Pues bien, el mensaje que recibimos los inmunizados es que no estamos libres ni de contagiar ni de contagiarnos, por lo que debemos comportarnos como si no estuviéramos vacunados. Mensaje que llama a engaño: estamos casi por completo fuera de peligro, algo que los datos de la quinta ola confirman sin lugar a dudas.

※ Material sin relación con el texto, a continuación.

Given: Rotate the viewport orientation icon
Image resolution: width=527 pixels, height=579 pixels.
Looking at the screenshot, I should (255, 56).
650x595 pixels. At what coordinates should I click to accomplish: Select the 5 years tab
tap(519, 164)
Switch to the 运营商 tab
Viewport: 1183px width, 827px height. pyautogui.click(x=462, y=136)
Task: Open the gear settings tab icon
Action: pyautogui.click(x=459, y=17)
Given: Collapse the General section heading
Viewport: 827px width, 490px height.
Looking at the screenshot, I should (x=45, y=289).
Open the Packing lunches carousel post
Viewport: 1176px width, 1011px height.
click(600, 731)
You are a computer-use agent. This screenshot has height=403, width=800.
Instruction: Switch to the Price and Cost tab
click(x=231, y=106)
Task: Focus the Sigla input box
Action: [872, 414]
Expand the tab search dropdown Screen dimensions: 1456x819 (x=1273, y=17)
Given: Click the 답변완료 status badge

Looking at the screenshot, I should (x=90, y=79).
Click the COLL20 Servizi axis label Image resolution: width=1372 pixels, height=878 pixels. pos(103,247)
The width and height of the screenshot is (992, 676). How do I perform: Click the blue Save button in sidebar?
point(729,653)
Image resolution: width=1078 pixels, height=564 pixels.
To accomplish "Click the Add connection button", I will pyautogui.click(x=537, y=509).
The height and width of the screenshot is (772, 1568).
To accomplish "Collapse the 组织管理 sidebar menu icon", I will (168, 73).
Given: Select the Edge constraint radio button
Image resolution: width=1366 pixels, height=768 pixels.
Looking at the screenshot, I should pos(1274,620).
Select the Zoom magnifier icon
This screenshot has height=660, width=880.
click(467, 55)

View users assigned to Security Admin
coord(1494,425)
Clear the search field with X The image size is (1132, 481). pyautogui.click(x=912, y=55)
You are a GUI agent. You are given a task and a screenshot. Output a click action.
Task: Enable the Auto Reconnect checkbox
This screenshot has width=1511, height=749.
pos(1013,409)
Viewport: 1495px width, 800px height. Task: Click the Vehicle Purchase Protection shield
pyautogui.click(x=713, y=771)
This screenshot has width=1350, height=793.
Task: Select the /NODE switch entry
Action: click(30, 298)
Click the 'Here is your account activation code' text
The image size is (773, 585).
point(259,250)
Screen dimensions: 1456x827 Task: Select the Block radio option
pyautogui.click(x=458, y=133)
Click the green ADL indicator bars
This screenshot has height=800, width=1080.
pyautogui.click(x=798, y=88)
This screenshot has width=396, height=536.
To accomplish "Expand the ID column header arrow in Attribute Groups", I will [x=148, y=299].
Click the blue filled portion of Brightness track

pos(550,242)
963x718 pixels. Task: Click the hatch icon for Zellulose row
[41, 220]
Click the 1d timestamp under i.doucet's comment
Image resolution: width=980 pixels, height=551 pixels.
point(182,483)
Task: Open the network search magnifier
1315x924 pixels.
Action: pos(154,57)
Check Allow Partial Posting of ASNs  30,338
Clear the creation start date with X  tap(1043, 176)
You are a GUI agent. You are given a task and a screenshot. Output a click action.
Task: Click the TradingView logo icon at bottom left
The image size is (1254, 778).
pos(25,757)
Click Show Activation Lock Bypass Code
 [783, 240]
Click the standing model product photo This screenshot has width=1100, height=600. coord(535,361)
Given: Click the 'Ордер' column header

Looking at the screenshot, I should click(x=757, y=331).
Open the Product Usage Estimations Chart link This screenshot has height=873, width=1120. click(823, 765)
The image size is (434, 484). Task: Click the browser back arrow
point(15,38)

Sin embargo, nuestras autoridades tienen a bien ignorar la existencia del pasaporte COVID, al imponer las mismas medidas restrictivas a toda la población, sea cual sea su nivel de riesgo. En vez de discriminar a unos pocos por su bien, discriminan a todos por el bien de esos pocos.
Cada vez más cerca de habituarnos a la soledad
No debería de ser así. La acumulación de datos estadísticos nos dirá si el porcentaje de casos graves entre jóvenes y vacunados es muy bajo o de veras mínimo. Pero desde ahora debería animarse a los de bajo riesgo a volver a la normalidad en sus relaciones sociales y familiares, a cultivar de nuevo la amistad, a la vida grupal.
De lo contrario, de seguir así, infundiendo temores en vez de minimizarlos, existe el riesgo de habituarse a la soledad relativa, lo que podemos llamar la instalación en el robinsonismo. Es muy cómodo, demasiado, habituarse para siempre a las restricciones de la vida social, sensatamente reducidas al mínimo en los primeros y más duros tiempos de la pandemia.
Una vez restringido el círculo, saltadas las reuniones familiares, y dejados de lado los encuentros entre amigos o compañeros, en muchísimos casos, tal vez en la mayoría a partir de edades algo maduras, es necesario esforzarse para volverlo a ampliar.
Una soledad cómoda
Las autoridades no se han dado cuenta. Pocos avisan del efecto negativo en las mentes y en el POB de la reducción permanente de vida social. Focalizando compulsivamente las miradas en las UCI dejamos de lado el combate contra la excesiva comodidad del robinsonismo.
Cuanto más tardemos en advertir de las graves secuelas de la dejadez robinsoniana tras la pandemia, más estaremos incitando a la población a mecerse en la tranquilidad de quienes saborean, junto a la soportable amargura de una soledad que no es tal, las mieles de no tener que interactuar con los demás, readaptarse a los demás, abandonar las pequeñas islas para vivir en la densidad e intensidad de las sociedades modernas.